*取り組む課題*.
ガザからの退避を扱う本文において、かぎかっこ「」で囲まれている発言をすべて、本文どおりに抜き出してください。

*対象本文*.
━━━━━━━━━━━━━━━━━━━━

外国籍を持つ人などの退避が認められたことを受け、イタリア国籍の夫とともにガザを離れたアマルさん。現地ではどのように過ごしていたのか…。
ガザ市に住んでいたアマルさん
「(空爆の音)大丈夫…」
イスラム組織ハマスとイスラエルの軍事衝突が始まった直後に、ガザ市でアマルさんの夫が撮影した映像だ。
アマルさん
「(別の日には)隣のビルが爆撃されると通知されたので(自宅から)避難しないといけなくなりました」
空爆が行われる前に、イスラエル側から(空爆の)通知がきたこともあったという。
アマルさん
「ほんの数分で持ち出せるものを持って逃げなければなりません。家や今までの生活をつくり上げてきたものを残して、数秒で逃げるんです。いま着ている服のまま、家族とともに安全だと考えられる場所に逃げます」

━━━━━━━━━━━━━━━━━━━━

*目標位置の記録*.
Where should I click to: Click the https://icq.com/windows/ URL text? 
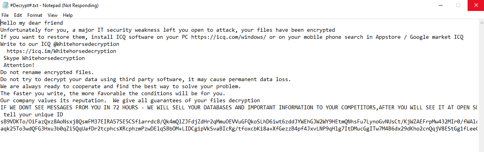pos(229,37)
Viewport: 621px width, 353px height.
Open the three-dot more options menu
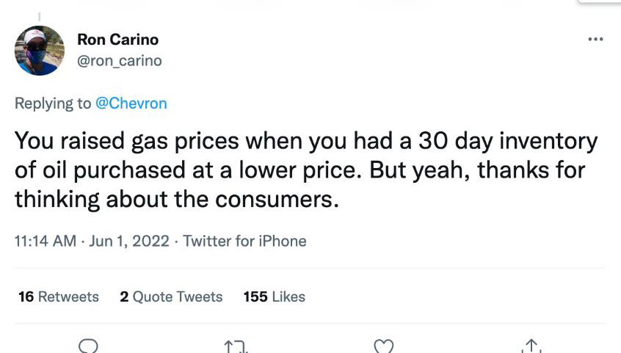595,39
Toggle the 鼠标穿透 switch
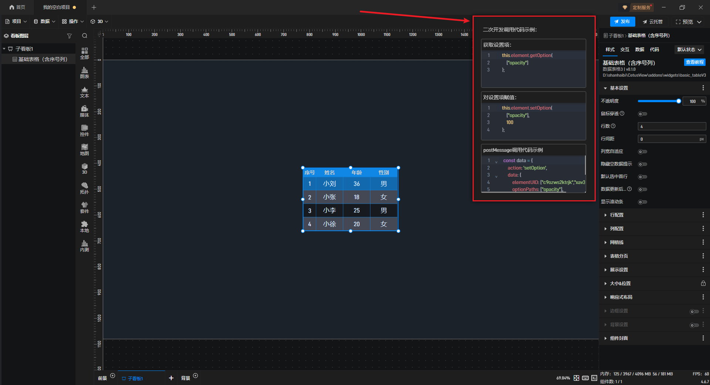Screen dimensions: 710x385 (643, 114)
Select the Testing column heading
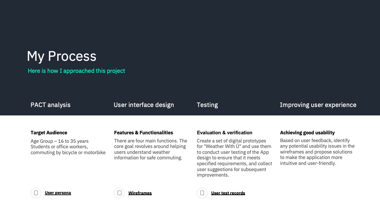This screenshot has height=214, width=380. point(207,105)
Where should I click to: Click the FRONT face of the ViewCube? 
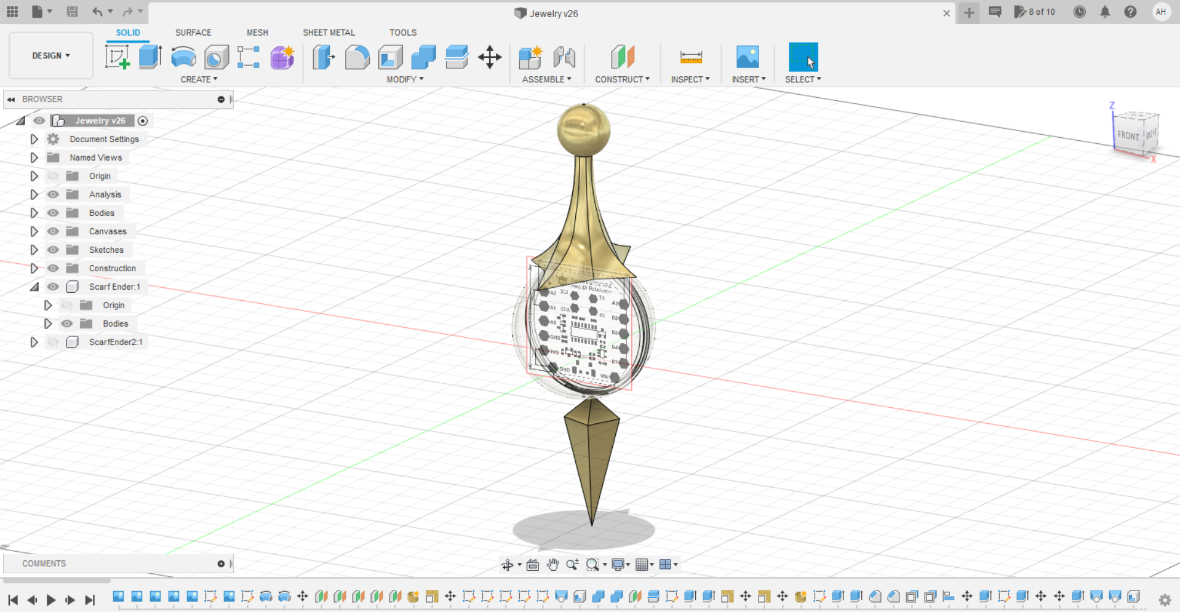1128,136
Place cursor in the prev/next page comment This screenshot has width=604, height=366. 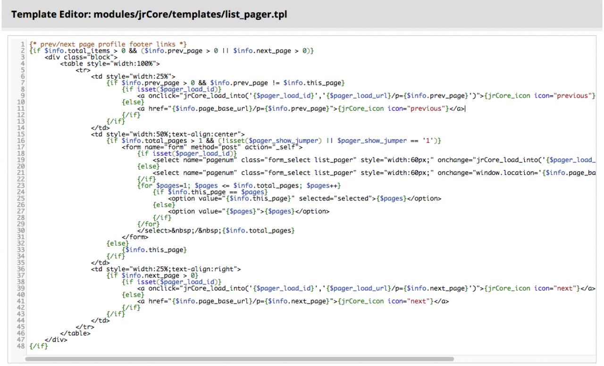(108, 44)
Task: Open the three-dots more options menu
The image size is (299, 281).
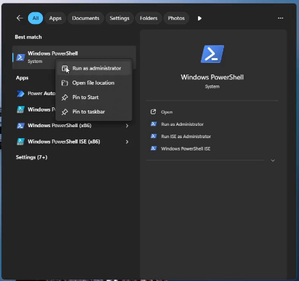Action: 281,18
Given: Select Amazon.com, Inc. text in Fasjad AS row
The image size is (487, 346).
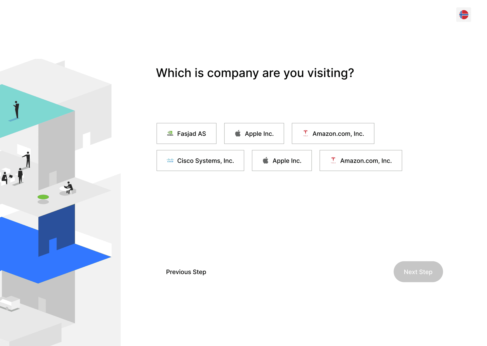Looking at the screenshot, I should click(338, 134).

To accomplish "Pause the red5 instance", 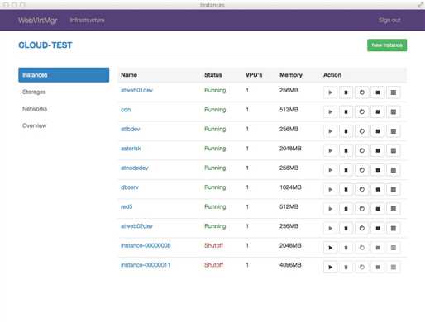I will click(x=346, y=209).
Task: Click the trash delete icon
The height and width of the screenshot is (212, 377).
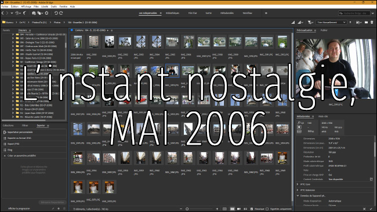Action: coord(372,23)

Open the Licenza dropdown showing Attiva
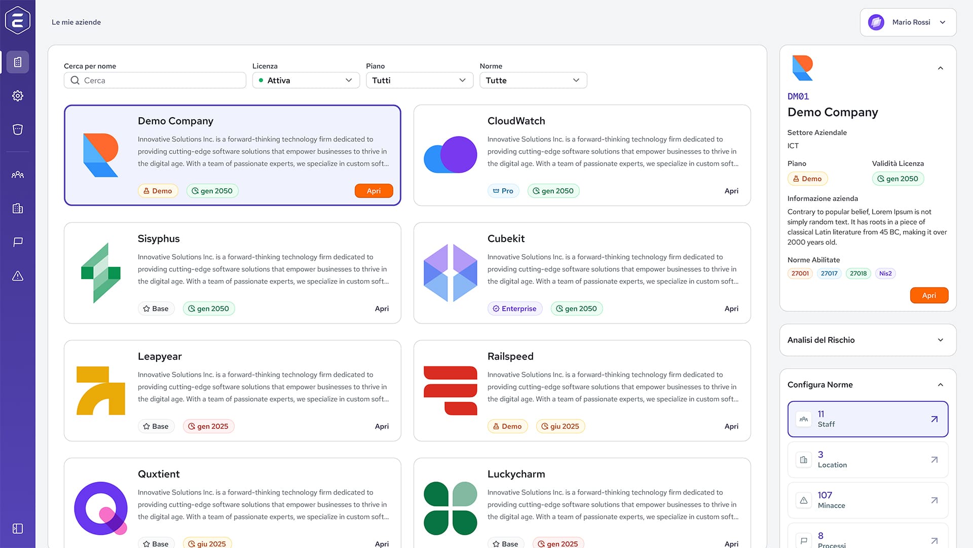[x=306, y=80]
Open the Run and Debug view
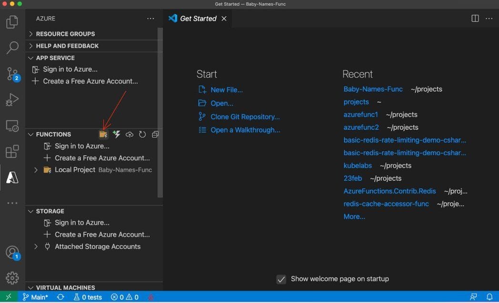499x303 pixels. click(x=12, y=99)
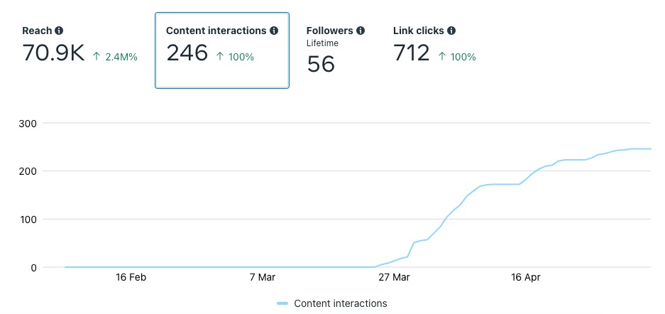Click the 712 link clicks number
The width and height of the screenshot is (665, 314).
pos(411,53)
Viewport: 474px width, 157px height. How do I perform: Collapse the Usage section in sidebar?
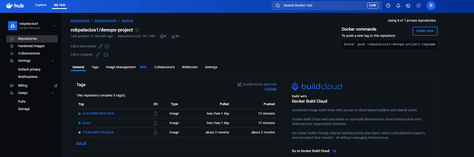(53, 93)
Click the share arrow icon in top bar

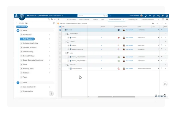click(x=154, y=16)
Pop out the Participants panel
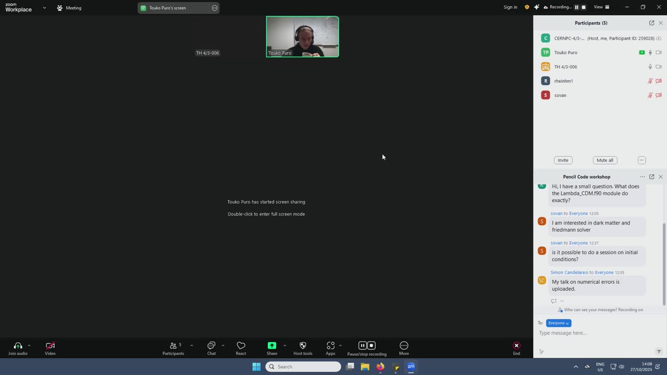The height and width of the screenshot is (375, 667). (x=651, y=23)
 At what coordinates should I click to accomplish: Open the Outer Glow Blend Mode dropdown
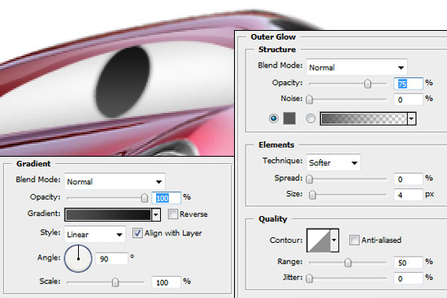pyautogui.click(x=357, y=67)
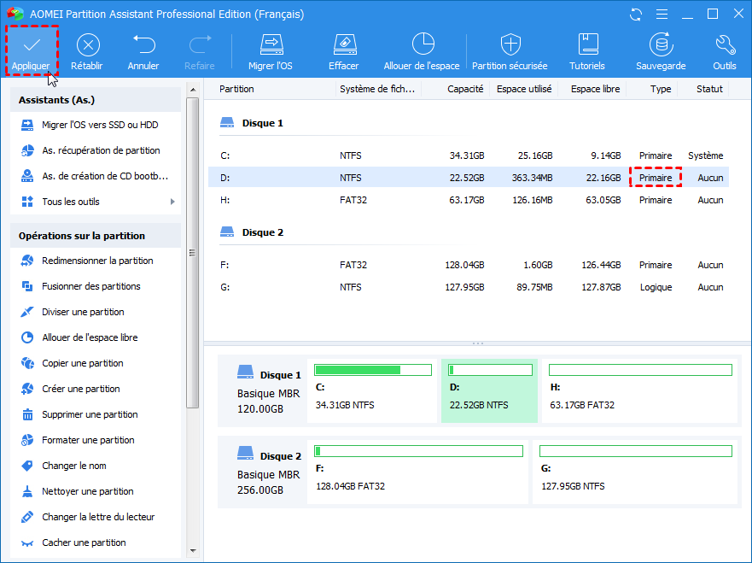
Task: Select the Effacer eraser tool
Action: coord(343,50)
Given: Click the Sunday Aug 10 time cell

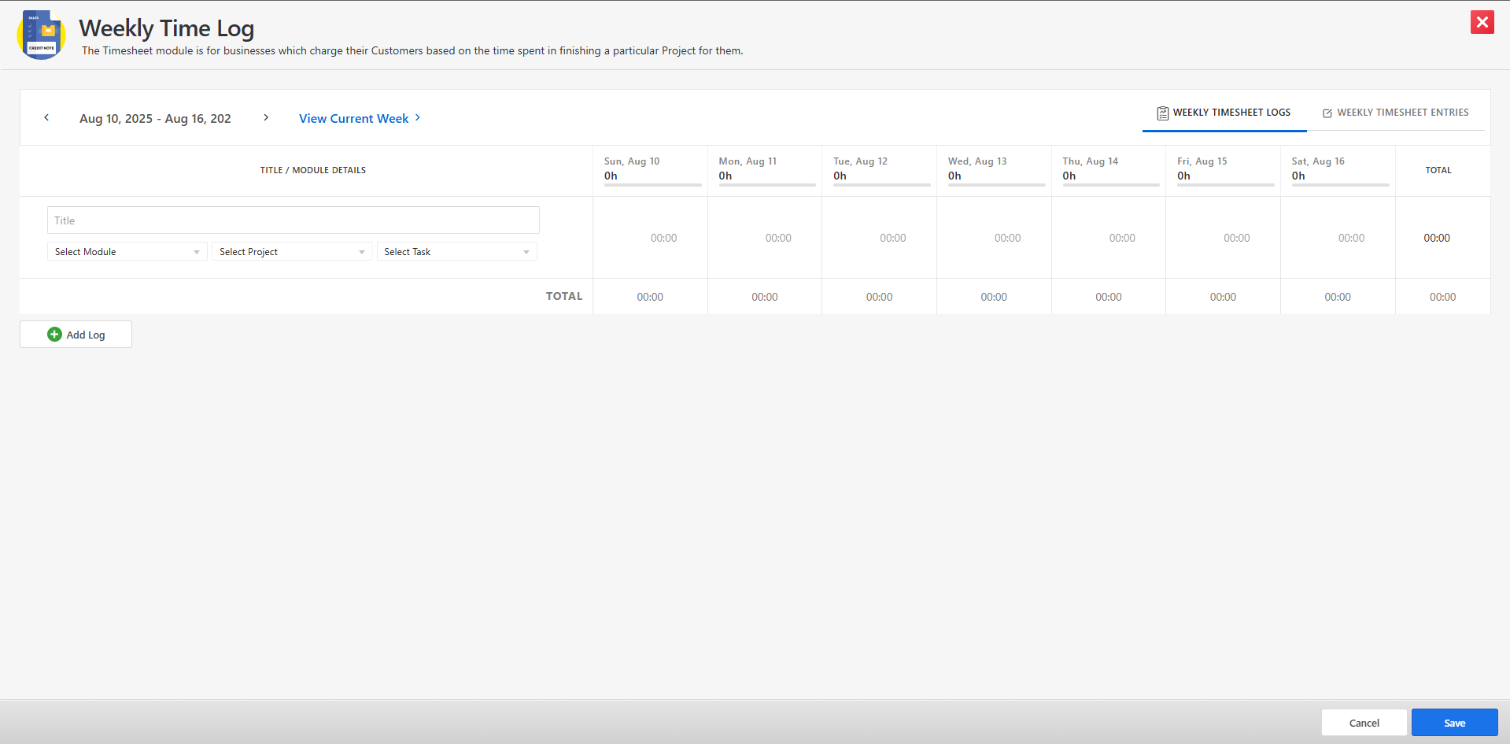Looking at the screenshot, I should click(663, 238).
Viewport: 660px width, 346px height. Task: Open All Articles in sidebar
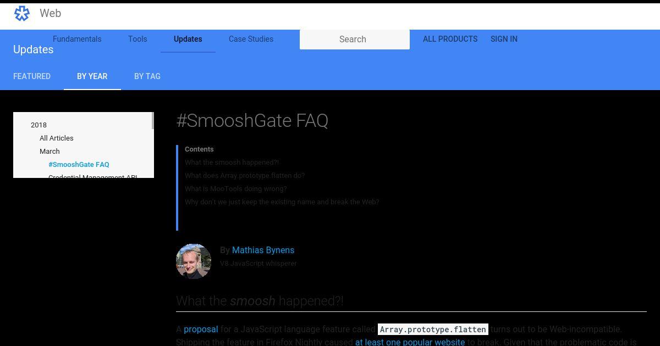[56, 138]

━━━━━━━━━━━━━━━━━━━━

*正答*.
「(空爆の音)大丈夫…」
「(別の日には)隣のビルが爆撃されると通知されたので(自宅から)避難しないといけなくなりました」
「ほんの数分で持ち出せるものを持って逃げなければなりません。家や今までの生活をつくり上げてきたものを残して、数秒で逃げるんです。いま着ている服のまま、家族とともに安全だと考えられる場所に逃げます」